The yearlong campaign announced by Bishop Ambongo is being organised by the Association of Episcopal Conferences of Central Africa, along with Anglican colleges of bishops of Congo, Rwanda and Burundi.
With support from Catholic Relief Services and CAFOD, the US and British bishops’ international relief agencies, the campaign aims to mobilize communities in Congo, Rwanda and Burundi to work toward a culture of peace with justice, and to reach out to other faith groups that share the same commitment to peace. After the campaign’s launch, Catholic and Anglican bishops will issue a joint pastoral letter and will lobby for action at the local and international level.
Church leaders are not only cautious about the fragile nature of peace in eastern Congo. The quality of democracy and rule of law also concern them, and this was expressed by Cardinal Laurent Monsengwo Pasinya of Kinshasa, at a Mass to celebrate the 50th anniversary of his priestly ordination.
The cardinal warned that President Joseph Kabila’s recent announcement that a national census should be held before the2016 general elections is a thinly disguised attempt to postpone elections so Kabila can remain in power for an illegal third term.
Cardinal Monsengwo also expressed his skepticism about the value of a national dialogue launched to address the issues of the legitimacy of Kabila’s presidency after contested general elections in 2011.
“We must have the courage to respect the term set by others, because God does not like dictators,” the cardinal said.
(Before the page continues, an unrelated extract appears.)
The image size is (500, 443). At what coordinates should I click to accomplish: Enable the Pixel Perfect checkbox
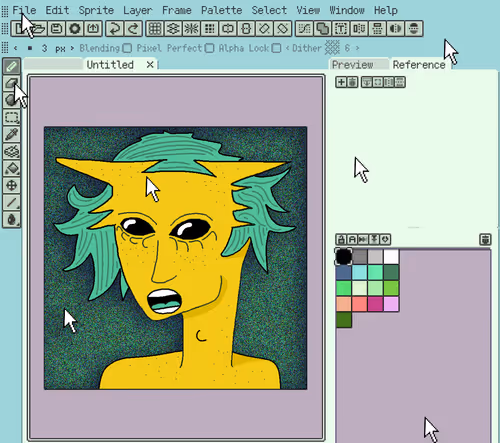[x=209, y=48]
He encouraged all political leaders who have completed their terms, or are unable to continue to exercise power, to step down, and he used the example of retired Pope Benedict XVI.
If Kabila wants to remain in office for a third term, he would have to modify the 2006 constitution. In an Oct. 30 statement, Congo’s bishops warned that the constitution “must not be modified in an arbitrary manner.”